Las comparsas del carnaval son la cantera del populismo, puros ripios ideológicos

ALBERTO GARCÍA REYES

EL ombliguismo es una de las principales causas de atraso de cualquier pueblo. La autocomplacencia debilita demasiado, sobre todo porque tiende a sublimar localismos que son brochazos gordos de delectación y narcisismo. Por eso Cádiz, que es un paraíso del ingenio, la cultura y la sensibilidad, está tan estancada en la demagogia comparsista, que bascula entre los piropos de verso ripioso y las soflamas de intelectualidad campera. Existe en la ciudad trimilenaria un vicio de glorificación de poetas de métrica descuadrada y rima pueril que atenta de manera cruel contra la literatura suprema de Cadalso, Pemán o Carlos Edmundo de Ory. Es una especie de devastación artística consentida que rebaja las aspiraciones de una tierra tan exquisita a la grosería de la escritura de mostrador, que no es popular —bendita sea la lírica popular—, sino populachera. En el fondo, ese comparsismo es un retrato económico y social de Cádiz en estos momentos. No hay agrupación de renombre que no haya ido este año al Falla a despotricar contra el Rey o contra el franquismo —que sólo sigue vivo en el odio de algunos— o a venerar la república y las reivindicaciones callejeras. Quienes no hayan pasado por ese aro, no están en la final. Es tiempo de adoración a Kichi y a todo lo que su populismo representa. De hecho, en el currículum del alcalde antes de llegar al sillón mayor de la ciudad sólo consta que fue comparsista, porque como profesor de Historia no llegó a ejercer por su liberación sindical. La comparsa es, de alguna manera, la cantera de los bolivarianos gaditanos.

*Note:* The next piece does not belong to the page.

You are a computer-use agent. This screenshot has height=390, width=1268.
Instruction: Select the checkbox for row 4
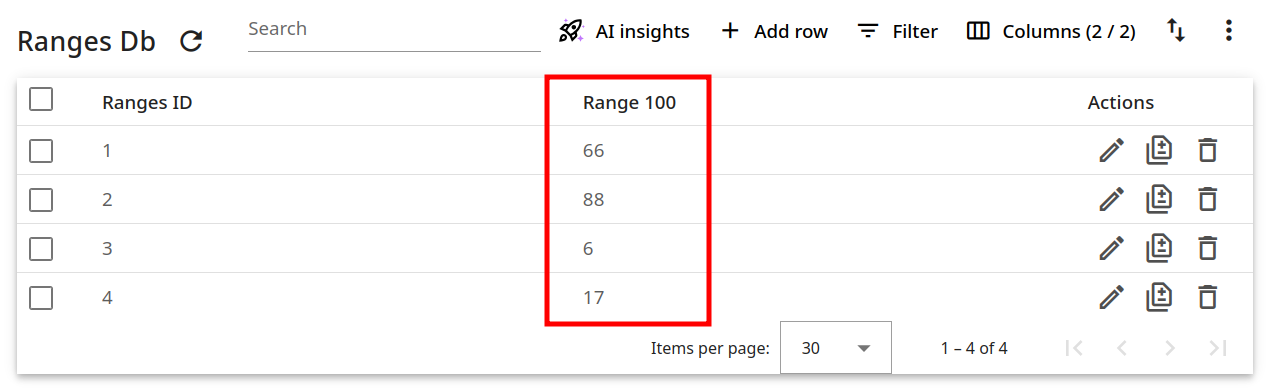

El arte del Selu dándole la tabarra a Juan, chirigota que tiene mucho más poso cultural y antropológico que cualquier letra del vate Martínez Ares, parece estorbar en un carnaval que se regodea en el verso cutre que escriben los bardos de petulancia ilimitada y rima tosca para que los octavillas se retuerzan intentando afinar la copla alguna vez. Allí se ensalza el toque de guitarra celérico con púa en las primas junto a la boca, sí, allí, en la cuna de ese instrumento, donde Vargas y Guzmán escribió su tratado y Pagés construyó obras maestras de palosanto para que las tocara el célebre maestro Patiño. Cómo duele la tierra que no se conoce a sí misma. En Cádiz, donde Estrabón, Marcial y Juvenal narraron las danzas de las «puellae gaditanae», concentradas en el embrujo de los crótalos de Telethusa, ensalzan como poeta eximio a un rimador al que le parece selecto enfrentar «callao» con «enterao». Ya sé que Antonio Martínez Ares cuenta con una legión de seguidores a la que este artículo le enojará, pero aquí no estamos para complacer a nadie con la lectura ni para escribir odas que no pisen ningún charco. Ésta es una crítica que no va, además, contra la ínfima calidad literaria de alguien que se presenta como genio de la palabra, sino que se dirige al fondo de sus estrofas, tan zafio como simplón, lo que lleva a pensar que su aclamada vuelta al escenario tiene relación directa con el cambio político en Cádiz. Y a quien no le guste est a opinión, que haga lo que hago yo con los cobardes: cambiar de canal como si el Falla fuera Telecinco.